Ganz anders sieht das die Verei­ni­gung badisch-pfälzi­scher Karne­val­ver­ei­ne, die viel Wert auf große Veran­stal­tun­gen legt. Schatz­meis­ter Walter Egers­dör­fer ist traurig, weil die im Fernse­hen vor Corona live übertra­ge­ne Prunk­sit­zung ins Wasser gefal­len ist. Kaum ein Trost sei, dass am 27. Febru­ar ein Zusam­men­schnitt der Sitzun­gen der vergan­ge­nen Jahre im SWR-Fernse­hen gesen­det werde. Das weite­re Programm wird nach hinten verlegt: Das Turnier der Männer­bal­let­te in der Deides­hei­mer Stadt­hal­le wird am 21./22 Mai ausge­tra­gen, im Juli werden altge­dien­te Karne­va­lis­ten im Fasnachts­mu­se­um in Speyer mit der Auszeich­nung Golde­ner Löwe bedacht.

«Viele der Mitglie­der stehen wegen Corona finan­zi­ell mit dem Rücken zur Wand», sagte Egers­dör­fer. Dabei gehe es den 200 Mitglieds­ver­ei­nen aus Baden noch vergleichs­wei­se gut. Baden-Württem­bergs Landes­re­gie­rung habe den Verei­nen mit 400.000 Euro unter die Arme gegrif­fen. Je nach Größe seien 800, 1200 und 1400 Euro an die Verei­ne verteilt worden. Die rund 160 Mitglieds­ver­ei­ne aus Rhein­land-Pfalz seien leer ausge­gan­gen. Egers­dör­fer sagte mit einem Schmun­zeln: «Manche Verei­ne haben schon überlegt, ihren Sitz nach Baden-Württem­berg zu verlegen.»
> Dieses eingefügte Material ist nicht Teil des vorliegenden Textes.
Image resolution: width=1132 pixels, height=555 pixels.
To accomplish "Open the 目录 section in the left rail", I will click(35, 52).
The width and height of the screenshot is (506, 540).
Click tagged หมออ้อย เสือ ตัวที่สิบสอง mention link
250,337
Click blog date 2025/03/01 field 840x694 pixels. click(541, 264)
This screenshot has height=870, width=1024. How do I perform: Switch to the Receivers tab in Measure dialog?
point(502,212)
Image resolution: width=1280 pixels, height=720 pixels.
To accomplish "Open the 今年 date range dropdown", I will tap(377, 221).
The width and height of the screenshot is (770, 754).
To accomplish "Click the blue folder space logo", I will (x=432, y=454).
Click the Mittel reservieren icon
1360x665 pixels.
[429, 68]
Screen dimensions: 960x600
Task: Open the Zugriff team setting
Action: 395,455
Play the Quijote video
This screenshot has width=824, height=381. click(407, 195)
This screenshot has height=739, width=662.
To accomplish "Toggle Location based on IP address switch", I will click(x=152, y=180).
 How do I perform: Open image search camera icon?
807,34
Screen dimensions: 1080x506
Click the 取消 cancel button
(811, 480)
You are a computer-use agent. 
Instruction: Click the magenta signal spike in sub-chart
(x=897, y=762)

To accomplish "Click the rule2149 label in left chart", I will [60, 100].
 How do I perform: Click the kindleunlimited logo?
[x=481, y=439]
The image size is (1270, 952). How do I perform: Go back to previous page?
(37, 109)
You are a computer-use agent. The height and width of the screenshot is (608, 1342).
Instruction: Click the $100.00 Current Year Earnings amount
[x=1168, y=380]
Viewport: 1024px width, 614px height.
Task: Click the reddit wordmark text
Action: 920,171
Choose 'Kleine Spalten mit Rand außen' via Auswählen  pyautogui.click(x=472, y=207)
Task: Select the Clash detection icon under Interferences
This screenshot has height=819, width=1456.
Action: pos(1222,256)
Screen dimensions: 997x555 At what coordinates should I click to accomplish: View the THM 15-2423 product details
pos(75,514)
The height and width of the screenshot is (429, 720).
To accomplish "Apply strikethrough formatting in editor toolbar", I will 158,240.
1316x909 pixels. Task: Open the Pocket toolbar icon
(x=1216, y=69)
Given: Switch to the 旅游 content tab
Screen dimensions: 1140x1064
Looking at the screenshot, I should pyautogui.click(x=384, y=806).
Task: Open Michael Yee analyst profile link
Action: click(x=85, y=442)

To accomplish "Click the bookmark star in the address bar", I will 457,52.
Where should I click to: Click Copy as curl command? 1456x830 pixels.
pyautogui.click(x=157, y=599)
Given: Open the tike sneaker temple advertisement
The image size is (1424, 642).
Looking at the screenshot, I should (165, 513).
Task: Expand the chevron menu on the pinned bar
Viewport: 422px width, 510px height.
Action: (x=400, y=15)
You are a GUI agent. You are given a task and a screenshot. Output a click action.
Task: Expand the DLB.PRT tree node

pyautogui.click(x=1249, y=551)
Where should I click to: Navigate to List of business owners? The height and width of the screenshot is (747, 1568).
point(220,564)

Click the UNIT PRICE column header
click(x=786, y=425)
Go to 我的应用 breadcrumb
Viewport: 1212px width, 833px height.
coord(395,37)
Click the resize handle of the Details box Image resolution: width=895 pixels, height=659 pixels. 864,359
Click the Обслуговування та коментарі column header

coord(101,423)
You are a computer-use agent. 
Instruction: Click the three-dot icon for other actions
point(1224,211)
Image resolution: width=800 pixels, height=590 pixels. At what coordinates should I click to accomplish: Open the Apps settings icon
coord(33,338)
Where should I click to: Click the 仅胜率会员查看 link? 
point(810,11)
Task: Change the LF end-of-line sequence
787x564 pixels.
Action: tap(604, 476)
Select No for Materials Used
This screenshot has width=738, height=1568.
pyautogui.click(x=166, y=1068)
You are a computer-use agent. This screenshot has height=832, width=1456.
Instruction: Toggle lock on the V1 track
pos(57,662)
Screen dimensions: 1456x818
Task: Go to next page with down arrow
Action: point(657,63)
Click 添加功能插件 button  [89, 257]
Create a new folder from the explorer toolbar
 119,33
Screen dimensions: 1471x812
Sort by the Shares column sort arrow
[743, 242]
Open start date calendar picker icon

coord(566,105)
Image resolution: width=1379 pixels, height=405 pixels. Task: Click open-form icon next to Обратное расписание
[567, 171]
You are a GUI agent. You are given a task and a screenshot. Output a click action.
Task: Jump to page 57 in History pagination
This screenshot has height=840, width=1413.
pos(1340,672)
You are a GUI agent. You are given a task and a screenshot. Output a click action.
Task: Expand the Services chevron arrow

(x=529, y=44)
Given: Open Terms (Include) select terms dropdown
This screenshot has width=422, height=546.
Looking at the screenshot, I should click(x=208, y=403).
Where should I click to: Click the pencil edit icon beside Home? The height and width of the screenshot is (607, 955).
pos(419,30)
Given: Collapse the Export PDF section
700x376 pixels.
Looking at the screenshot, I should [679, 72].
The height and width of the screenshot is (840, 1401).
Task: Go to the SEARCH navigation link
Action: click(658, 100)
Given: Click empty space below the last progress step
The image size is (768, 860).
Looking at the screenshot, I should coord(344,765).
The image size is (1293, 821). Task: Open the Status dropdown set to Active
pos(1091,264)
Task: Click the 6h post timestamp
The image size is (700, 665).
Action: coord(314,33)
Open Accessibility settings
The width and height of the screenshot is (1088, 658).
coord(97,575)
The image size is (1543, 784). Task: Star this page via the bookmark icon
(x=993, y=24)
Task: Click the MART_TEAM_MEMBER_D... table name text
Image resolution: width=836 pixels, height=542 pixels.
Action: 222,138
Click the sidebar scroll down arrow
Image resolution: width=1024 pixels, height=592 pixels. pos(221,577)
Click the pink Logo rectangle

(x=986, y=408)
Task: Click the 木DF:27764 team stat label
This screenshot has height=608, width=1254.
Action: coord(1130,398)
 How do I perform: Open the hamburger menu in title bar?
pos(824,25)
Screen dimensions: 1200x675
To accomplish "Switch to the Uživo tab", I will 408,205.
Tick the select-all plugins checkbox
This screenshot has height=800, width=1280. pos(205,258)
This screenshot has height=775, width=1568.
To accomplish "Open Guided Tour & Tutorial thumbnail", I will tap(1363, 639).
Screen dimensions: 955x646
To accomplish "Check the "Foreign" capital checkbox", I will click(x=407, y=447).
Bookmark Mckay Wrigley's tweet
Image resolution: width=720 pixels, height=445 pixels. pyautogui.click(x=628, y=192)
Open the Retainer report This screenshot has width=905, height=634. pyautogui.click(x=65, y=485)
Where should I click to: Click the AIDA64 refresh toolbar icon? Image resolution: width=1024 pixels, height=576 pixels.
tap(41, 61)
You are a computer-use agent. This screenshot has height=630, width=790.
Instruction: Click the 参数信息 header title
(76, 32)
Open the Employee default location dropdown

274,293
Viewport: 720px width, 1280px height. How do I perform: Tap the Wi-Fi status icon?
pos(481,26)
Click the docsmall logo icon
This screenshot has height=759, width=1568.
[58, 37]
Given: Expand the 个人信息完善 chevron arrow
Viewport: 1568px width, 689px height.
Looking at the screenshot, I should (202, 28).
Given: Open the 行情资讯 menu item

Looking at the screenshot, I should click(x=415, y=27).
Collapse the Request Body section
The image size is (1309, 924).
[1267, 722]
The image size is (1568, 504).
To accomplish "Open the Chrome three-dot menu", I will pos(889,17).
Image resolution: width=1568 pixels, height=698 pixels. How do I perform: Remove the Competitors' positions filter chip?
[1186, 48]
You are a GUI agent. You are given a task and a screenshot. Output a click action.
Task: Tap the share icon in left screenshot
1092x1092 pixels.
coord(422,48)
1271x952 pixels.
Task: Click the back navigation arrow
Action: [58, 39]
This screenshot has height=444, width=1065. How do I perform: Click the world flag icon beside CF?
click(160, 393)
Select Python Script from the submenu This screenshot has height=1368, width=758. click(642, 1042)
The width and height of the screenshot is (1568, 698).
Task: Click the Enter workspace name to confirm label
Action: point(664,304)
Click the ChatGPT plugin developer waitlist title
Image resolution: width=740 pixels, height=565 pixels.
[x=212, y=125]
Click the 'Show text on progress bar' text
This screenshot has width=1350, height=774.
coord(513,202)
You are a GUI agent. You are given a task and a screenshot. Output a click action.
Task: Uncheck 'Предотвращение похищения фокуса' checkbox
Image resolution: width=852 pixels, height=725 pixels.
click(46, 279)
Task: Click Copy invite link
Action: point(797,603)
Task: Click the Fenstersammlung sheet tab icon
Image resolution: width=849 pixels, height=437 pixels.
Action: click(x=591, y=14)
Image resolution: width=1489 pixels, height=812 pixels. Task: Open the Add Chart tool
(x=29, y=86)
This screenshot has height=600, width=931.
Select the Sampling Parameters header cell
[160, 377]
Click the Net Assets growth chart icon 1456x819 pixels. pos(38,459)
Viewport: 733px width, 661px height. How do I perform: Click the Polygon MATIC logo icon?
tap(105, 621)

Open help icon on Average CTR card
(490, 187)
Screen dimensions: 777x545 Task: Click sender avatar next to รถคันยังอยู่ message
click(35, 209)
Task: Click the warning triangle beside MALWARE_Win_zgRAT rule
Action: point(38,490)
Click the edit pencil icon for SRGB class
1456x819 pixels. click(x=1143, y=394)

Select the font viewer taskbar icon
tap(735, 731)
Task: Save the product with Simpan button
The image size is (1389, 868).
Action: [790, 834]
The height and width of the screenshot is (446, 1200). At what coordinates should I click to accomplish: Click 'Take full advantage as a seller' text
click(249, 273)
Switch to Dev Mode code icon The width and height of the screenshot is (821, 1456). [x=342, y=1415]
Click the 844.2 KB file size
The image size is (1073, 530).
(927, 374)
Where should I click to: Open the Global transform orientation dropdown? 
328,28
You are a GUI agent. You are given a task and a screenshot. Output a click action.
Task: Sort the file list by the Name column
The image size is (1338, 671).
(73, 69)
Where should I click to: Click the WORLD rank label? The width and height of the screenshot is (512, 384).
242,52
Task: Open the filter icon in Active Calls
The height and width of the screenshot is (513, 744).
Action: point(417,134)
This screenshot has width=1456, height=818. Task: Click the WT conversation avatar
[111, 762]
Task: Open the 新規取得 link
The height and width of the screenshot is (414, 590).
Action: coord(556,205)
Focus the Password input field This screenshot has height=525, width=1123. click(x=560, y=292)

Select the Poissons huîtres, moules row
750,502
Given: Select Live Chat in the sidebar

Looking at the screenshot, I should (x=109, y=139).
Die 1924 gegrün­de­te VSAN mit Sitz in Bad Dürrheim (Schwarz­wald-Baar-Kreis) ist eine der ältes­ten Narren­ver­ei­ni­gun­gen Deutsch­lands. In ihr sind 68 Narren­zünf­te aus den Regie­rungs­be­zir­ken Freiburg, Tübin­gen und Stutt­gart, dem bayeri­schen Regie­rungs­be­zirk Schwa­ben sowie fünf Kanto­nen in der Schweiz zusammengeschlossen.